View of the marked face of the Western common brick.
View of the marked face of the Western common brick. Donated by Betty Thrower.

View of the side of the Western common brick.
View of the side of the Western common brick.

View of the rough top face of the Western common brick.
View of the rough top face of the Western common brick.

View of the interior of the Western common brick.
View of the interior of the Western common brick.

View of the marked face of the Western common brick.
View of a quartz exposed at the surface of the Western common brick.

Microscopic view of the interior of the Western common brick (50x, field of view is 1/4 inch).
Microscopic view of the interior of the Western
common brick (50x, field of view is 1/4 inch).

References

California Has a "Western Brick Co.," Brick and Clay Record, v. 58, no. 5, 1921, p. 413.
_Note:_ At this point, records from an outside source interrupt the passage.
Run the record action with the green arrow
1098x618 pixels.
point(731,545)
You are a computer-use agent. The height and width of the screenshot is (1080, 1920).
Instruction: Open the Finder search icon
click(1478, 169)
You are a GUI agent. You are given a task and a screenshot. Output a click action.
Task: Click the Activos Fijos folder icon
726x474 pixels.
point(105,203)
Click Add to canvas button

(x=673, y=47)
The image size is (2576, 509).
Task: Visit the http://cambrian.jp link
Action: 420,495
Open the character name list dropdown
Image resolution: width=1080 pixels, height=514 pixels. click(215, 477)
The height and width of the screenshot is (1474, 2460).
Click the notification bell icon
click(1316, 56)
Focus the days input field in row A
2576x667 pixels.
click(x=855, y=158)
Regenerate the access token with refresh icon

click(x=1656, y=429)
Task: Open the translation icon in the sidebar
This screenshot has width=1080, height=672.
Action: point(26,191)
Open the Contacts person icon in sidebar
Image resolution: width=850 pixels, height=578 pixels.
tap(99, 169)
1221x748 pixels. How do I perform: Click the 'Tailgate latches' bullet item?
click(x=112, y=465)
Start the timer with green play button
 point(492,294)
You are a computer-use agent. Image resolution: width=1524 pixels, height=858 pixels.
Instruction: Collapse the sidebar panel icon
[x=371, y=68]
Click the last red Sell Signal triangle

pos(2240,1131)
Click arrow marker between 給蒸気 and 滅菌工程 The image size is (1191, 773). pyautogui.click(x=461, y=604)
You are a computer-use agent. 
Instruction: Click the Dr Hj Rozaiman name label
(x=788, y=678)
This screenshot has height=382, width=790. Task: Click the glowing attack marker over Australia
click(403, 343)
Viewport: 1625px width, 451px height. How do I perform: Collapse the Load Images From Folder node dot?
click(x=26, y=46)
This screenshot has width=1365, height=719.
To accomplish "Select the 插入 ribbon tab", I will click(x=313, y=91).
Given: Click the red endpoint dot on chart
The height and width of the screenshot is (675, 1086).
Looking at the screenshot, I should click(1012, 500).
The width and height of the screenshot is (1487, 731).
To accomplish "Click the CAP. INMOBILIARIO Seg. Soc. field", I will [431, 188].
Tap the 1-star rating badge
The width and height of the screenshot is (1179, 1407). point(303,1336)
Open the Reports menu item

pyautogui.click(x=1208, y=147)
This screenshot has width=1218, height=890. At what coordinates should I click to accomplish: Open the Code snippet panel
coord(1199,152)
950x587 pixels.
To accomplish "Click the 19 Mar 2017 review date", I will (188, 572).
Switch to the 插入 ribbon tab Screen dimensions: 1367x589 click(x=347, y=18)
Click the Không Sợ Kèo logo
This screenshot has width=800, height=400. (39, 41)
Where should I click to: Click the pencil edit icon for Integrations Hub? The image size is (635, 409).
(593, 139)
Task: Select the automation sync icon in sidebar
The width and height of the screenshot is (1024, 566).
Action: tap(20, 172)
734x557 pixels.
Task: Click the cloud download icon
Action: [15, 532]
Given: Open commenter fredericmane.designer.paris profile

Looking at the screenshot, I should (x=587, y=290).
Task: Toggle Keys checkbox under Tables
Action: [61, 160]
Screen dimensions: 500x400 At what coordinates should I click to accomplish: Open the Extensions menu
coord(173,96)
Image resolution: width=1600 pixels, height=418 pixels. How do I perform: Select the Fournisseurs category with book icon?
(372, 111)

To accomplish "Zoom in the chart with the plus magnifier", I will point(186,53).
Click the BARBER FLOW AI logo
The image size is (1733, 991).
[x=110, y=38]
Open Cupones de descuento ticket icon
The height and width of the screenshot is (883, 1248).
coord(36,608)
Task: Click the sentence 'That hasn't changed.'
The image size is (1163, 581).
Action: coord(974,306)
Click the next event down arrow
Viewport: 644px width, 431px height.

Dietrich, Waldemar F., The Clay Resources and the Ceramic Industry of California, California State Mining Bureau Bulletin 99, 1928, p. 122-123.

Higgins, Josh, written communications, 2014.

Los Angeles City Directories, 1921-1930.

Santa Monica City Directories, 1923-1936.

Santa Monica Outlook, November 15, 1924.

Southwest Builder and Contractor, v. 59, no. 27, July 7, 1922, p. 47.

Stoll, G.C. ledgers, Western Claymachinery Sales, Inc., copied by Josh Higgins, 2012.

Thrower, Betty, personal communications, 1985.